EXERCISE REQUIREMENTS: Before anything else, copy every record below exactly as it stands.

Dataset records
◆ ◆ ◆ ◆ ◆

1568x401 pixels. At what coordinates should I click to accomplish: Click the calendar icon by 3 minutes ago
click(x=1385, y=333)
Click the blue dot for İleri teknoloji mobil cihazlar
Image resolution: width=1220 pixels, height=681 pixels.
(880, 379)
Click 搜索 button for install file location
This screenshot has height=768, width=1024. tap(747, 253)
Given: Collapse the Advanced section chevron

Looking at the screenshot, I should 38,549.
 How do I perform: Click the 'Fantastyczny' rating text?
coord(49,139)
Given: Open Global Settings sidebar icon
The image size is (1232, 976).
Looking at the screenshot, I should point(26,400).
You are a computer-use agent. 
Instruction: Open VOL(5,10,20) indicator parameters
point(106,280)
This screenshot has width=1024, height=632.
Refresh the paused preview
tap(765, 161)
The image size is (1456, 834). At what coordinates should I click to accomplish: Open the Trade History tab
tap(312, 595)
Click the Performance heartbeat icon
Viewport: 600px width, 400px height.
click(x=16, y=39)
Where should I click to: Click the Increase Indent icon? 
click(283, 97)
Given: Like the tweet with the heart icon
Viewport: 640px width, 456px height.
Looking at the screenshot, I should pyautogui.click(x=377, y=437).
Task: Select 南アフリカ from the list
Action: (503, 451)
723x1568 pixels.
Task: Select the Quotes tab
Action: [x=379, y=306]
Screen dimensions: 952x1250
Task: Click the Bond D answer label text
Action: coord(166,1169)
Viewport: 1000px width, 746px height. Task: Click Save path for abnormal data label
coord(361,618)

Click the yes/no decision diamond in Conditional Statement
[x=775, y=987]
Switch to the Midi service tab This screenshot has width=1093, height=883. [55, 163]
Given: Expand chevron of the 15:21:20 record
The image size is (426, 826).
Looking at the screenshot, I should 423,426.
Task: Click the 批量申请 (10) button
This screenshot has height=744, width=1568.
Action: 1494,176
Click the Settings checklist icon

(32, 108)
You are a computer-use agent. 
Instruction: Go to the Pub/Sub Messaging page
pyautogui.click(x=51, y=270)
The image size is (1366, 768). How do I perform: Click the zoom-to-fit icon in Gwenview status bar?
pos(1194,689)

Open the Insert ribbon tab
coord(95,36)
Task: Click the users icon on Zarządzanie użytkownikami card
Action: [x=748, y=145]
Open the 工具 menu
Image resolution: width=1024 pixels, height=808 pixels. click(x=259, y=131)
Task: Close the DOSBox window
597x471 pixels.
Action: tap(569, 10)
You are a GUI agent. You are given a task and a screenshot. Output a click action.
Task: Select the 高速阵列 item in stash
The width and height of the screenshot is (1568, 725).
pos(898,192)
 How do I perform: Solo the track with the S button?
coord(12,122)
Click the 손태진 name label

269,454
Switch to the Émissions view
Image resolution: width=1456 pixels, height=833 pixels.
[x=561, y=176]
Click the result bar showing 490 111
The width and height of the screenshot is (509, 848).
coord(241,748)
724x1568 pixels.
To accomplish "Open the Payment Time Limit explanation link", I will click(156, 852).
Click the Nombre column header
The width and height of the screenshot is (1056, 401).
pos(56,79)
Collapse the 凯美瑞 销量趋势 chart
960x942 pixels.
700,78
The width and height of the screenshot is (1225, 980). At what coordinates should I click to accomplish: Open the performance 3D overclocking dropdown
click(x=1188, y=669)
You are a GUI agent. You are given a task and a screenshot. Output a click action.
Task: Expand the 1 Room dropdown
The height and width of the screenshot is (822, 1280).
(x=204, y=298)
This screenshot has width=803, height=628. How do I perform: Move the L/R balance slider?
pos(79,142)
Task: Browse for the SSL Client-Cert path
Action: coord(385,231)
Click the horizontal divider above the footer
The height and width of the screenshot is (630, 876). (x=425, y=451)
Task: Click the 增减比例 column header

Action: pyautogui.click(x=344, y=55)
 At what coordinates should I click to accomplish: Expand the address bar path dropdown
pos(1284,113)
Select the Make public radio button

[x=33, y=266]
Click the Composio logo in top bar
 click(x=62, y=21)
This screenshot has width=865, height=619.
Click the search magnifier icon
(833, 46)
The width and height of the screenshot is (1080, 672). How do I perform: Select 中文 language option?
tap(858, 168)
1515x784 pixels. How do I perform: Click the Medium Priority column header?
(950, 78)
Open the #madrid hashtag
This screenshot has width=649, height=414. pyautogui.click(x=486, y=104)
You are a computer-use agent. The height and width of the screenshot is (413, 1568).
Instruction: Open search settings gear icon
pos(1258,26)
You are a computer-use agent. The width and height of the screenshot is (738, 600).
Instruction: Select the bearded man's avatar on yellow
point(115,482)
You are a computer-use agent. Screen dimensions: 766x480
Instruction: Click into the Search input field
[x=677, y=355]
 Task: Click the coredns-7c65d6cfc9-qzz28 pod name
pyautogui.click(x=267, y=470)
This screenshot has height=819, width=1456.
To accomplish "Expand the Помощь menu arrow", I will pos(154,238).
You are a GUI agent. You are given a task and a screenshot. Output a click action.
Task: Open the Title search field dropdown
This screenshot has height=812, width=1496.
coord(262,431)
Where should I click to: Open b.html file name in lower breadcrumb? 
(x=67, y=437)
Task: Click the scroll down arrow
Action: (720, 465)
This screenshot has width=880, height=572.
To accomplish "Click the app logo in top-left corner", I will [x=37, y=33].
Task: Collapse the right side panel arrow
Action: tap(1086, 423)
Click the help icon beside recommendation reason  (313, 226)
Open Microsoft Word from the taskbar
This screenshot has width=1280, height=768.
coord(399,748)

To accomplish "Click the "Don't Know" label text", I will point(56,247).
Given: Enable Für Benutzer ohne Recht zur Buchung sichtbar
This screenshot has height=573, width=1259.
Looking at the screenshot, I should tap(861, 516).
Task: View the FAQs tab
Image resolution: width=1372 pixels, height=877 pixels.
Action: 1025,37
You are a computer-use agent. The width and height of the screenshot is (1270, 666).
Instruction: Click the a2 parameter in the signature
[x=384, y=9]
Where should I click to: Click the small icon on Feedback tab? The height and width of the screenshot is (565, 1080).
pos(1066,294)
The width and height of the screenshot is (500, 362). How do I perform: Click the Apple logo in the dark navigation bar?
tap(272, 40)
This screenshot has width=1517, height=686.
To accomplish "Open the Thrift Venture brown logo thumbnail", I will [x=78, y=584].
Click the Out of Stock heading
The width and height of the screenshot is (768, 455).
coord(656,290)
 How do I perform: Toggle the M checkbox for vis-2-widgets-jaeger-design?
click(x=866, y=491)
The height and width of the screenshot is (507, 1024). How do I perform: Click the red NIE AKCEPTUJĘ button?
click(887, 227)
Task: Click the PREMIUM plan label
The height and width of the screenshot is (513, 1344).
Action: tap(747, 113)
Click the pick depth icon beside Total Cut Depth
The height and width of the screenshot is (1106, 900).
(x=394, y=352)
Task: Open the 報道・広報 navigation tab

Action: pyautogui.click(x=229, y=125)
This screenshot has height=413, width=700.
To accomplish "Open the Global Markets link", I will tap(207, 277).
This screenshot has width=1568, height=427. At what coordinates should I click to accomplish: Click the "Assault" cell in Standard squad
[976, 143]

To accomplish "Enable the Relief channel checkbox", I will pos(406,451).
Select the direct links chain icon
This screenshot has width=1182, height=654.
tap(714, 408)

◆ ◆ ◆ ◆ ◆

RESULT FOR THIS EXERCISE:
1568x401 pixels. At what coordinates should I click to accomplish: Click the calendar icon by 3 minutes ago
click(x=1385, y=333)
Click the blue dot for İleri teknoloji mobil cihazlar
Image resolution: width=1220 pixels, height=681 pixels.
(880, 379)
Click 搜索 button for install file location
This screenshot has height=768, width=1024. tap(747, 253)
Given: Collapse the Advanced section chevron

Looking at the screenshot, I should 38,549.
 How do I perform: Click the 'Fantastyczny' rating text?
coord(49,139)
Given: Open Global Settings sidebar icon
The image size is (1232, 976).
Looking at the screenshot, I should point(26,400).
You are a computer-use agent. 
Instruction: Open VOL(5,10,20) indicator parameters
point(106,280)
This screenshot has width=1024, height=632.
Refresh the paused preview
tap(765, 161)
The image size is (1456, 834). At what coordinates should I click to accomplish: Open the Trade History tab
tap(312, 595)
Click the Performance heartbeat icon
Viewport: 600px width, 400px height.
click(x=16, y=39)
Where should I click to: Click the Increase Indent icon? 
click(283, 97)
Given: Like the tweet with the heart icon
Viewport: 640px width, 456px height.
Looking at the screenshot, I should pyautogui.click(x=377, y=437).
Task: Select 南アフリカ from the list
Action: (503, 451)
723x1568 pixels.
Task: Select the Quotes tab
Action: [x=379, y=306]
Screen dimensions: 952x1250
Task: Click the Bond D answer label text
Action: coord(166,1169)
Viewport: 1000px width, 746px height. Task: Click Save path for abnormal data label
coord(361,618)

Click the yes/no decision diamond in Conditional Statement
[x=775, y=987]
Switch to the Midi service tab This screenshot has width=1093, height=883. [55, 163]
Given: Expand chevron of the 15:21:20 record
The image size is (426, 826).
Looking at the screenshot, I should 423,426.
Task: Click the 批量申请 (10) button
This screenshot has height=744, width=1568.
Action: 1494,176
Click the Settings checklist icon

(32, 108)
You are a computer-use agent. 
Instruction: Go to the Pub/Sub Messaging page
pyautogui.click(x=51, y=270)
The image size is (1366, 768). How do I perform: Click the zoom-to-fit icon in Gwenview status bar?
pos(1194,689)

Open the Insert ribbon tab
coord(95,36)
Task: Click the users icon on Zarządzanie użytkownikami card
Action: [x=748, y=145]
Open the 工具 menu
Image resolution: width=1024 pixels, height=808 pixels. click(x=259, y=131)
Task: Close the DOSBox window
597x471 pixels.
Action: tap(569, 10)
You are a GUI agent. You are given a task and a screenshot. Output a click action.
Task: Select the 高速阵列 item in stash
The width and height of the screenshot is (1568, 725).
pos(898,192)
 How do I perform: Solo the track with the S button?
coord(12,122)
Click the 손태진 name label

269,454
Switch to the Émissions view
Image resolution: width=1456 pixels, height=833 pixels.
[x=561, y=176]
Click the result bar showing 490 111
The width and height of the screenshot is (509, 848).
coord(241,748)
724x1568 pixels.
To accomplish "Open the Payment Time Limit explanation link", I will click(156, 852).
Click the Nombre column header
The width and height of the screenshot is (1056, 401).
pos(56,79)
Collapse the 凯美瑞 销量趋势 chart
960x942 pixels.
700,78
The width and height of the screenshot is (1225, 980). At what coordinates should I click to accomplish: Open the performance 3D overclocking dropdown
click(x=1188, y=669)
You are a GUI agent. You are given a task and a screenshot. Output a click action.
Task: Expand the 1 Room dropdown
The height and width of the screenshot is (822, 1280).
(x=204, y=298)
This screenshot has width=803, height=628. How do I perform: Move the L/R balance slider?
pos(79,142)
Task: Browse for the SSL Client-Cert path
Action: coord(385,231)
Click the horizontal divider above the footer
The height and width of the screenshot is (630, 876). (x=425, y=451)
Task: Click the 增减比例 column header

Action: pyautogui.click(x=344, y=55)
 At what coordinates should I click to accomplish: Expand the address bar path dropdown
pos(1284,113)
Select the Make public radio button

[x=33, y=266]
Click the Composio logo in top bar
 click(x=62, y=21)
This screenshot has width=865, height=619.
Click the search magnifier icon
(833, 46)
The width and height of the screenshot is (1080, 672). How do I perform: Select 中文 language option?
tap(858, 168)
1515x784 pixels. How do I perform: Click the Medium Priority column header?
(950, 78)
Open the #madrid hashtag
This screenshot has width=649, height=414. pyautogui.click(x=486, y=104)
You are a computer-use agent. The height and width of the screenshot is (413, 1568).
Instruction: Open search settings gear icon
pos(1258,26)
You are a computer-use agent. The width and height of the screenshot is (738, 600).
Instruction: Select the bearded man's avatar on yellow
point(115,482)
You are a computer-use agent. Screen dimensions: 766x480
Instruction: Click into the Search input field
[x=677, y=355]
 Task: Click the coredns-7c65d6cfc9-qzz28 pod name
pyautogui.click(x=267, y=470)
This screenshot has height=819, width=1456.
To accomplish "Expand the Помощь menu arrow", I will pos(154,238).
You are a GUI agent. You are given a task and a screenshot. Output a click action.
Task: Open the Title search field dropdown
This screenshot has height=812, width=1496.
coord(262,431)
Where should I click to: Open b.html file name in lower breadcrumb? 
(x=67, y=437)
Task: Click the scroll down arrow
Action: (720, 465)
This screenshot has width=880, height=572.
To accomplish "Click the app logo in top-left corner", I will [x=37, y=33].
Task: Collapse the right side panel arrow
Action: tap(1086, 423)
Click the help icon beside recommendation reason  (313, 226)
Open Microsoft Word from the taskbar
This screenshot has width=1280, height=768.
coord(399,748)

To accomplish "Click the "Don't Know" label text", I will point(56,247).
Given: Enable Für Benutzer ohne Recht zur Buchung sichtbar
This screenshot has height=573, width=1259.
Looking at the screenshot, I should tap(861, 516).
Task: View the FAQs tab
Image resolution: width=1372 pixels, height=877 pixels.
Action: 1025,37
You are a computer-use agent. The width and height of the screenshot is (1270, 666).
Instruction: Click the a2 parameter in the signature
[x=384, y=9]
Where should I click to: Click the small icon on Feedback tab? The height and width of the screenshot is (565, 1080).
pos(1066,294)
The width and height of the screenshot is (500, 362). How do I perform: Click the Apple logo in the dark navigation bar?
tap(272, 40)
This screenshot has width=1517, height=686.
To accomplish "Open the Thrift Venture brown logo thumbnail", I will [x=78, y=584].
Click the Out of Stock heading
The width and height of the screenshot is (768, 455).
coord(656,290)
 How do I perform: Toggle the M checkbox for vis-2-widgets-jaeger-design?
click(x=866, y=491)
The height and width of the screenshot is (507, 1024). How do I perform: Click the red NIE AKCEPTUJĘ button?
click(887, 227)
Task: Click the PREMIUM plan label
The height and width of the screenshot is (513, 1344).
Action: tap(747, 113)
Click the pick depth icon beside Total Cut Depth
The height and width of the screenshot is (1106, 900).
(x=394, y=352)
Task: Open the 報道・広報 navigation tab

Action: pyautogui.click(x=229, y=125)
This screenshot has height=413, width=700.
To accomplish "Open the Global Markets link", I will tap(207, 277).
This screenshot has width=1568, height=427. At what coordinates should I click to accomplish: Click the "Assault" cell in Standard squad
[976, 143]

To accomplish "Enable the Relief channel checkbox", I will pos(406,451).
Select the direct links chain icon
This screenshot has width=1182, height=654.
tap(714, 408)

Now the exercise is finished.